§ **Supplied data**:
BEGIN

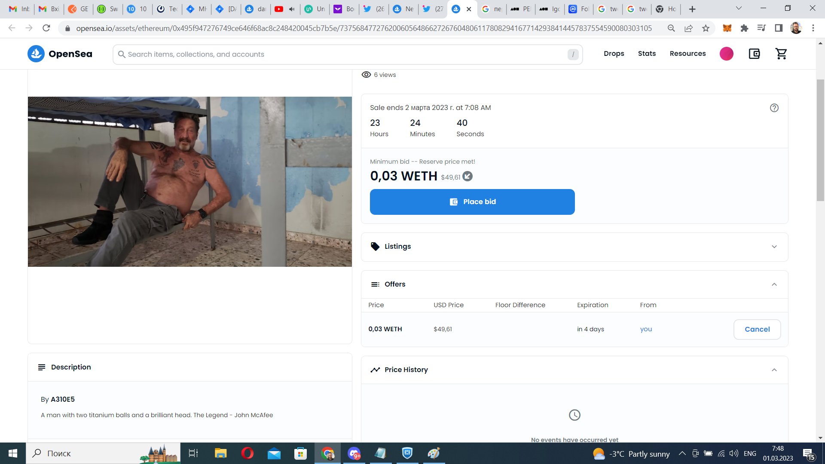Expand the Listings section

pyautogui.click(x=774, y=247)
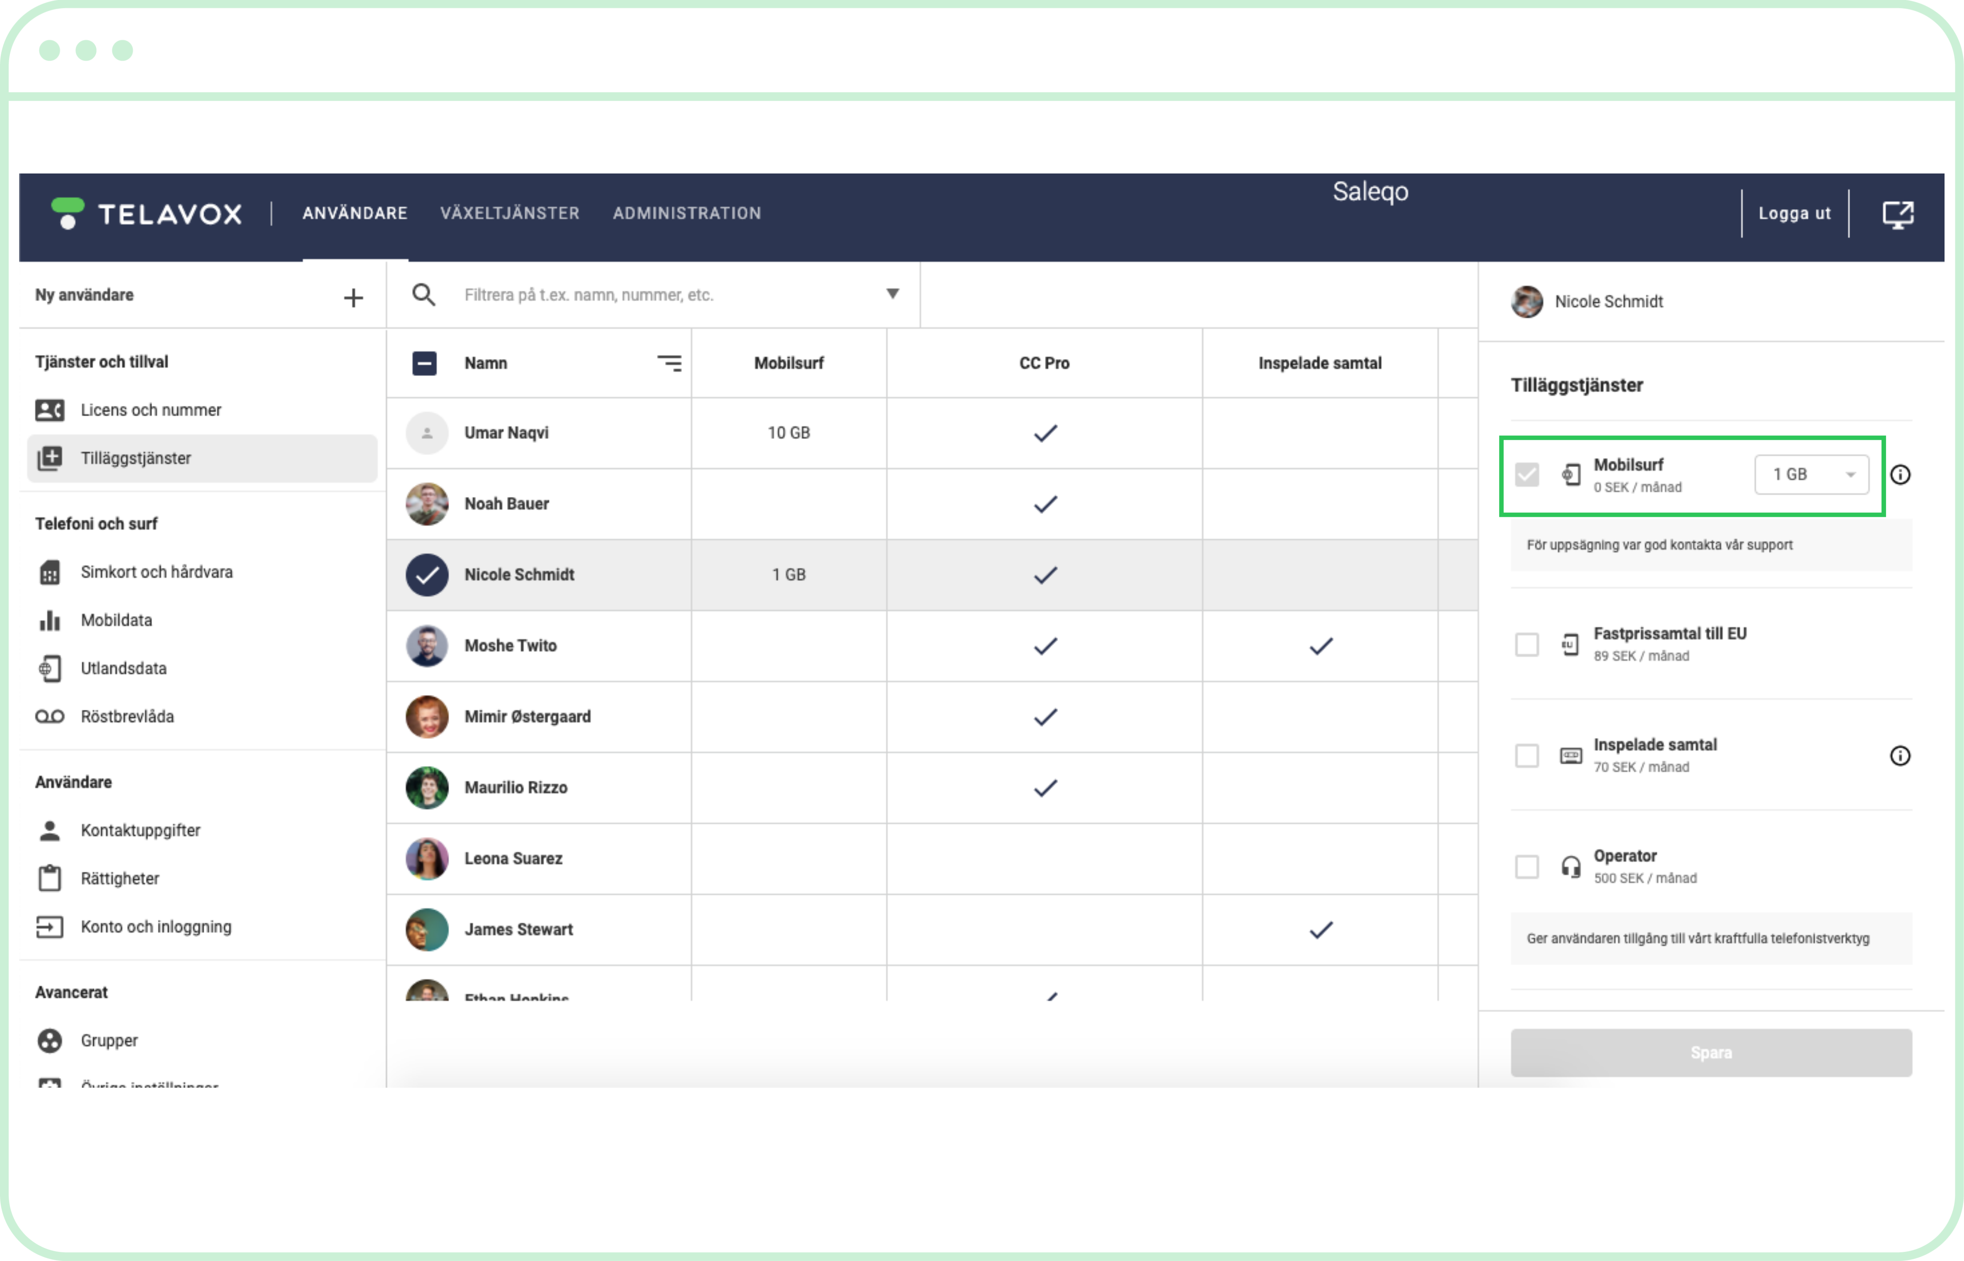The image size is (1964, 1261).
Task: Switch to the Växeltjänster tab
Action: (509, 214)
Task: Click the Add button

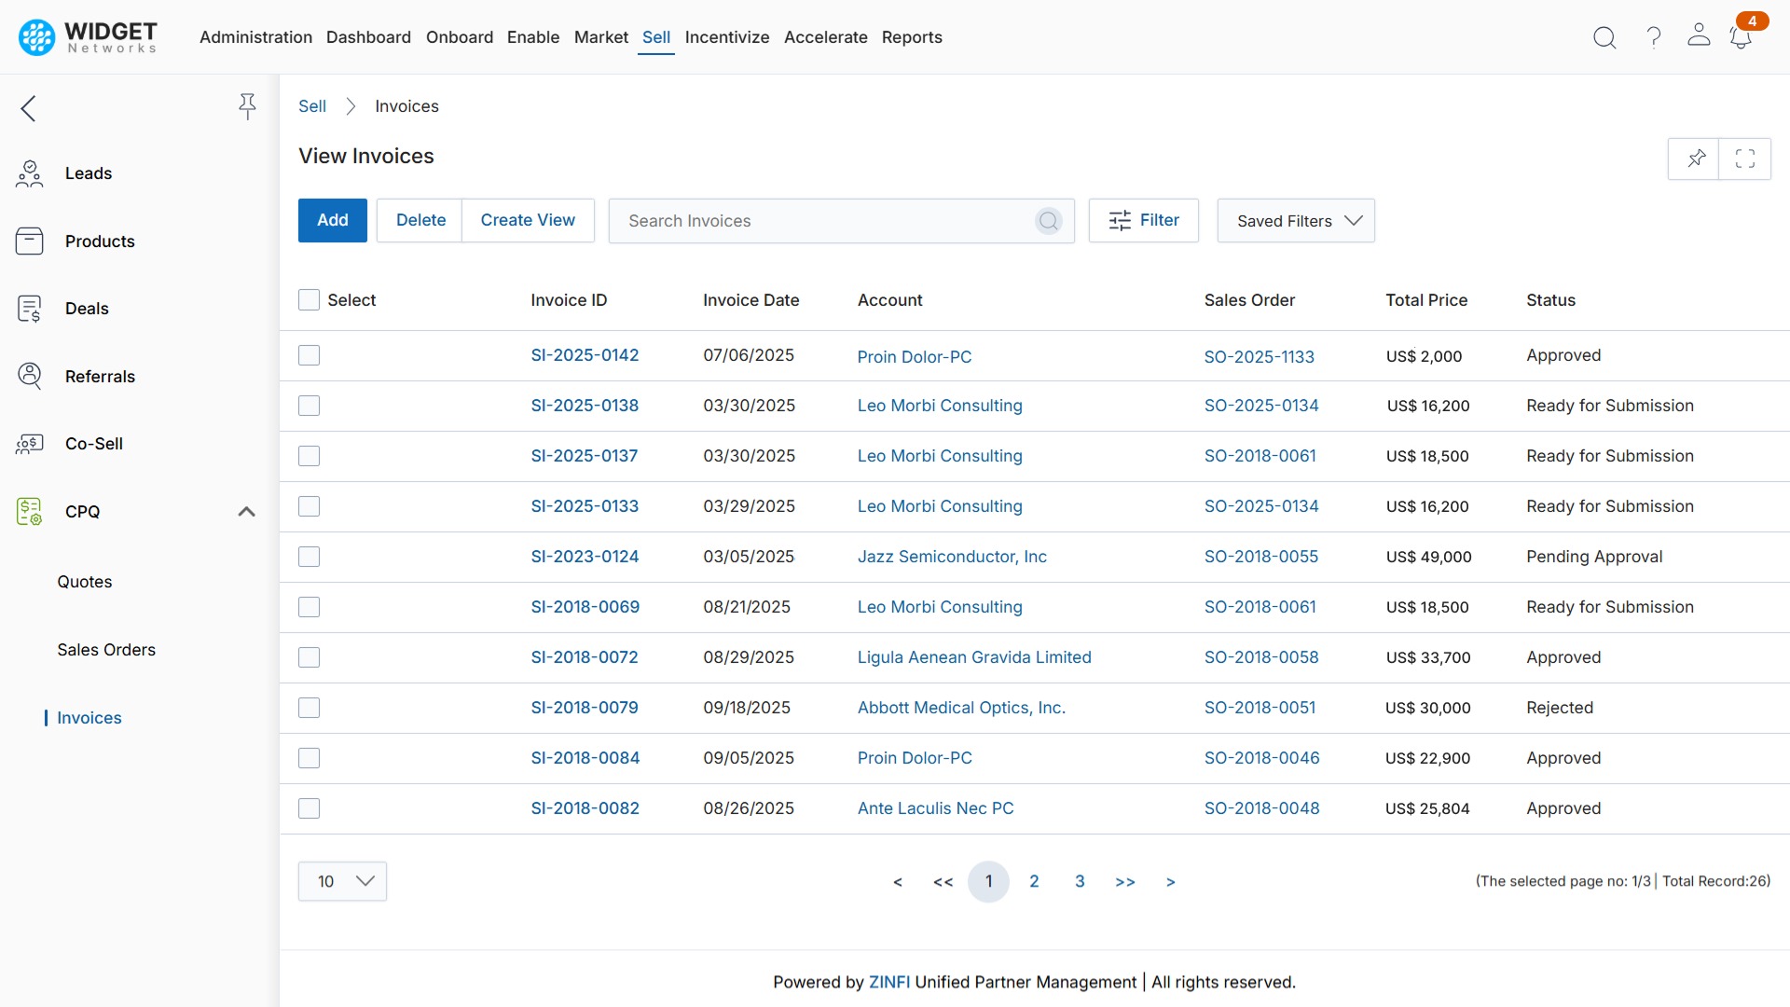Action: point(332,220)
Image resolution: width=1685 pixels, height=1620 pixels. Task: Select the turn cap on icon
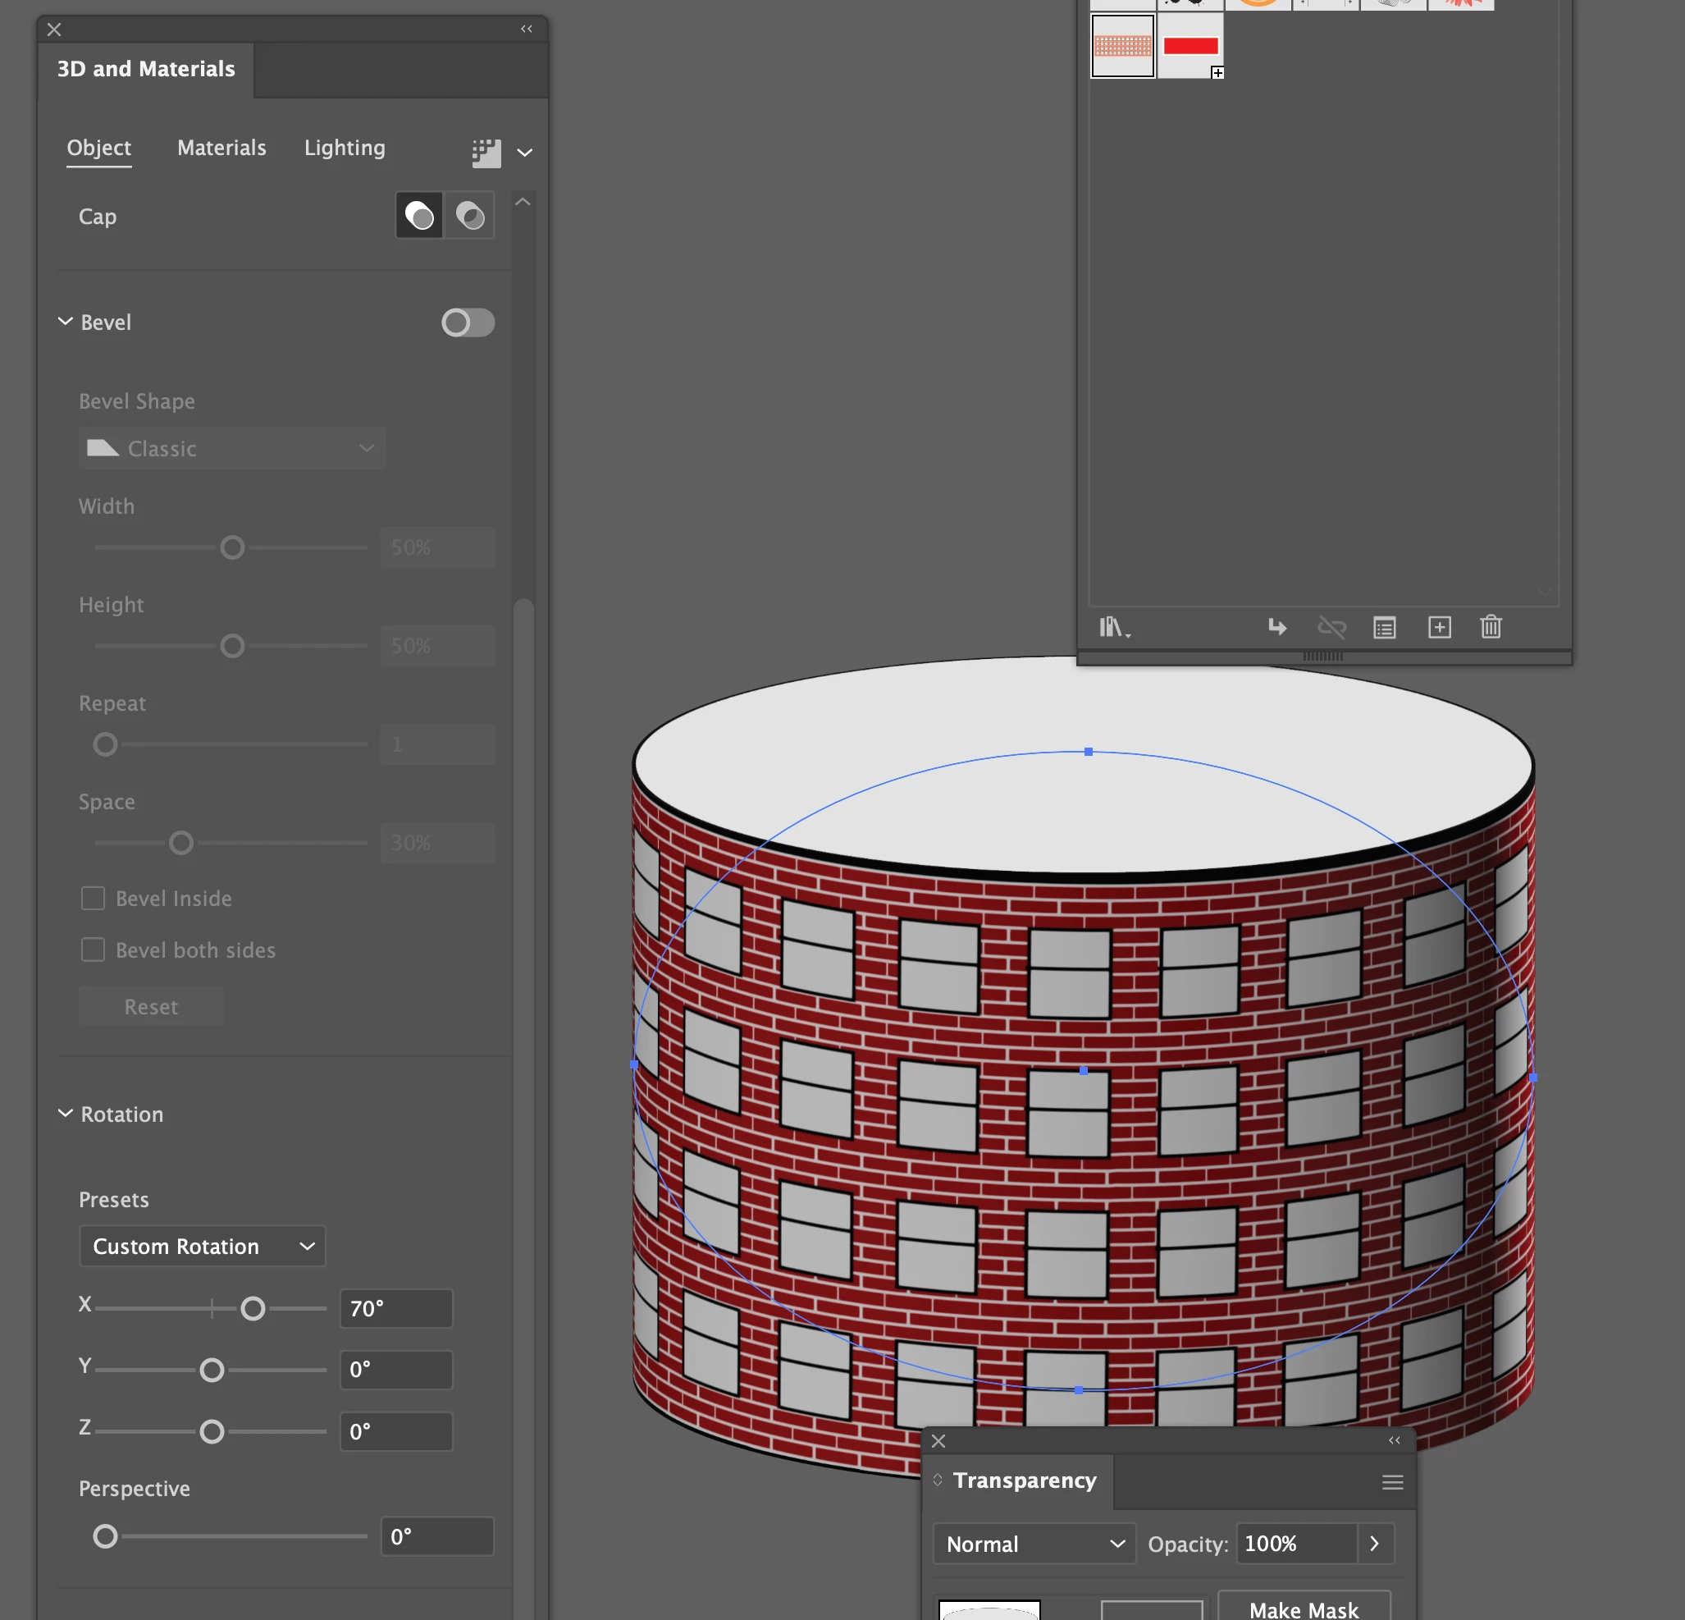pos(419,216)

END

§ **What needs to be done**: Pictures do not go in the copy. Write out exactly the lines from the line containing "Image resolution: width=1685" through the last line of the listing.

§ **Expected output**:
Image resolution: width=1685 pixels, height=1620 pixels. Task: Select the turn cap on icon
pos(419,216)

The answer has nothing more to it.